From: Qu Wenruo <wqu@suse.com>
To: linux-btrfs@vger.kernel.org
Cc: linux-block@vger.kernel.org, dm-devel@redhat.com
Subject: [PATCH 07/17] btrfs: introduce btrfs_bio_split() helper
Date: Wed, 1 Dec 2021 13:17:46 +0800 [thread overview]
Message-ID: <20211201051756.53742-8-wqu@suse.com> (raw)
In-Reply-To: <20211201051756.53742-1-wqu@suse.com>
This new function will handle the split of a btrfs bio, to co-operate
with the incoming chunk mapping time bio split.

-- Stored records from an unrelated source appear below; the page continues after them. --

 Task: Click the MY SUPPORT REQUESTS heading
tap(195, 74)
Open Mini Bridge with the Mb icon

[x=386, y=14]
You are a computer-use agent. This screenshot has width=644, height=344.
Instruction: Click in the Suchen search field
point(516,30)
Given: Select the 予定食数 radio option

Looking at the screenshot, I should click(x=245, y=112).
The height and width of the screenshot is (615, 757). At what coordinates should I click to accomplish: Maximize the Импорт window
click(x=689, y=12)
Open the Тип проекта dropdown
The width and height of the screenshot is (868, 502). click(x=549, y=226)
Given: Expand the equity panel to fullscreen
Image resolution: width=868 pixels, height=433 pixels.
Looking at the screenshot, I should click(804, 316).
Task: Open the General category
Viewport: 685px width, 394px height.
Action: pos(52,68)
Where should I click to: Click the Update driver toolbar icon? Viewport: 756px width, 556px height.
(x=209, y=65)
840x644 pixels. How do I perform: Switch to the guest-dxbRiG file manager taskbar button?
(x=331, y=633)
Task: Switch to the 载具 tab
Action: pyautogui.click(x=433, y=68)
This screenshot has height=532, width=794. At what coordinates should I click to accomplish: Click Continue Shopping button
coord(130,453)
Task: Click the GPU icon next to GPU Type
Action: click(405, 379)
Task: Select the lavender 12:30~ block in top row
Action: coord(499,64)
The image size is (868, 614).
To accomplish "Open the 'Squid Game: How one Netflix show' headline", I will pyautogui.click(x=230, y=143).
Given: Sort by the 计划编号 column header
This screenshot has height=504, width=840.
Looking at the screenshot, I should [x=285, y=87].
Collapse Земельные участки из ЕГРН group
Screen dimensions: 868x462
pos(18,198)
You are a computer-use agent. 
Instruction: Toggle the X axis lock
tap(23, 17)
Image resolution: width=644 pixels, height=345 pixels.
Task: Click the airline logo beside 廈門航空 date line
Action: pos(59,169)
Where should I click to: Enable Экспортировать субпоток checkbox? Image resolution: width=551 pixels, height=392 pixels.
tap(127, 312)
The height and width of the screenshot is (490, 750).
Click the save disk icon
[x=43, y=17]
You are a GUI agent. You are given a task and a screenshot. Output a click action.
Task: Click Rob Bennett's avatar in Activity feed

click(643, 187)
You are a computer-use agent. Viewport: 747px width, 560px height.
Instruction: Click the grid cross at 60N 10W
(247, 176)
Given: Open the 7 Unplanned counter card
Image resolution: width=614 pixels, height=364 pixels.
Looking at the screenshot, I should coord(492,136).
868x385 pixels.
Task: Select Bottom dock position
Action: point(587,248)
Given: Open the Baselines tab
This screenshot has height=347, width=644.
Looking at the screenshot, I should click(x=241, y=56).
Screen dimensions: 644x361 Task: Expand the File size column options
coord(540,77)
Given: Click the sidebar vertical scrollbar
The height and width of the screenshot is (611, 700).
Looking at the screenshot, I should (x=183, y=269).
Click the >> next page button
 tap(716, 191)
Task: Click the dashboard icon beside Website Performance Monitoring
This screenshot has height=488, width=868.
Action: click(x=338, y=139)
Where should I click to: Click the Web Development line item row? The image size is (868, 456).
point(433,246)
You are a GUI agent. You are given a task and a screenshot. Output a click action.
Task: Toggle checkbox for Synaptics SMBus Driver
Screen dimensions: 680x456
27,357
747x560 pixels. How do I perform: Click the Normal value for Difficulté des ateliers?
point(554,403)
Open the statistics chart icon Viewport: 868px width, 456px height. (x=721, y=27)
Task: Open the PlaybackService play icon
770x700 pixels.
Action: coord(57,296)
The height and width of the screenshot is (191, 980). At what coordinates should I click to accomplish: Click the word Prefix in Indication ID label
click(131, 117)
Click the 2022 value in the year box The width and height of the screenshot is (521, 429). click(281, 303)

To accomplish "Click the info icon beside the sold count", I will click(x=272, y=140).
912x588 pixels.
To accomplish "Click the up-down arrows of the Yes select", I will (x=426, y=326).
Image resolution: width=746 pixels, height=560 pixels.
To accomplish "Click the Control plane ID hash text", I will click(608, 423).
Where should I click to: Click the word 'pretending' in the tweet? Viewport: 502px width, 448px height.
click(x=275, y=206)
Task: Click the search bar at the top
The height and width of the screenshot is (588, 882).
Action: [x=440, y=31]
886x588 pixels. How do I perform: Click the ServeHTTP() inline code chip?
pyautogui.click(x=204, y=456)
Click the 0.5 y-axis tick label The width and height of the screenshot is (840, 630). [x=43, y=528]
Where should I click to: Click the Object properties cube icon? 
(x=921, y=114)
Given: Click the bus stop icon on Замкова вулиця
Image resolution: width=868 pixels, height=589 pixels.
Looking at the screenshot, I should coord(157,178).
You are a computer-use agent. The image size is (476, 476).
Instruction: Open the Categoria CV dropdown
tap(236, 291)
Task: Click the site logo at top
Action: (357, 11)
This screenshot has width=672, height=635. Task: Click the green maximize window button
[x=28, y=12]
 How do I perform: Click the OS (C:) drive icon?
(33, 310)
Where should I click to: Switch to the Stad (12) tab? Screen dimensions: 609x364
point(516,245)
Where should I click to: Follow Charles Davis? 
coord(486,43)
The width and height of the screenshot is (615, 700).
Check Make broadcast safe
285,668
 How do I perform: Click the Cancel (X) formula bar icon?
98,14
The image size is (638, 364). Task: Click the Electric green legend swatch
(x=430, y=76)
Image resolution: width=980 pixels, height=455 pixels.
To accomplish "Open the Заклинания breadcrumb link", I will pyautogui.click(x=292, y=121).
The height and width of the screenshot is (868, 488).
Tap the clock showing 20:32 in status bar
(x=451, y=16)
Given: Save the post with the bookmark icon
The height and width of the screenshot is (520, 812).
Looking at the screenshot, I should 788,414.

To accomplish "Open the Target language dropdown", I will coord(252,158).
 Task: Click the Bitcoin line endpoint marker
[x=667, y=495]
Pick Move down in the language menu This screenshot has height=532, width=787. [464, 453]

This patch will introduce the following new members and functions:
- btrfs_bio::offset_to_original
Since btrfs_bio::csum is still storing the checksum for the original
logical bytenr, we need to know the offset between current advanced
bio and the original logical bytenr.
Thus here we need such new member.
And the new member will fit into the existing hole between
btrfs_bio::mirror_num and btrfs_bio::device, it should not increase
the memory usage of btrfs_bio.
- btrfs_bio::parent and btrfs_bio::orig_endio
To record where the parent bio is and the original endio function.
- btrfs_bio::is_split_bio
To distinguish bio created by btrfs_bio_split() and
btrfs_bio_clone*().
For cloned bio, they still have their csum pointed to correct memory,
while split bio must rely on its parent bbio to grab csum pointer.
- split_bio_endio()
Just to call the original endio function then call bio_endio() on
the original bio.
This will ensure the original bio is freed after all cloned bio.
- btrfs_split_bio()
Split the original bio into two, the behavior is pretty much the same
as bio_split(), just with extra btrfs specific setup.
Currently there is no other caller utilizing above new members/functions
yet.
Signed-off-by: Qu Wenruo <wqu@suse.com>
---
fs/btrfs/extent_io.c | 82 +++++++++++++++++++++++++++++++++++++++++++-
fs/btrfs/extent_io.h | 2 ++
fs/btrfs/volumes.h | 43 +++++++++++++++++++++--
3 files changed, 123 insertions(+), 4 deletions(-)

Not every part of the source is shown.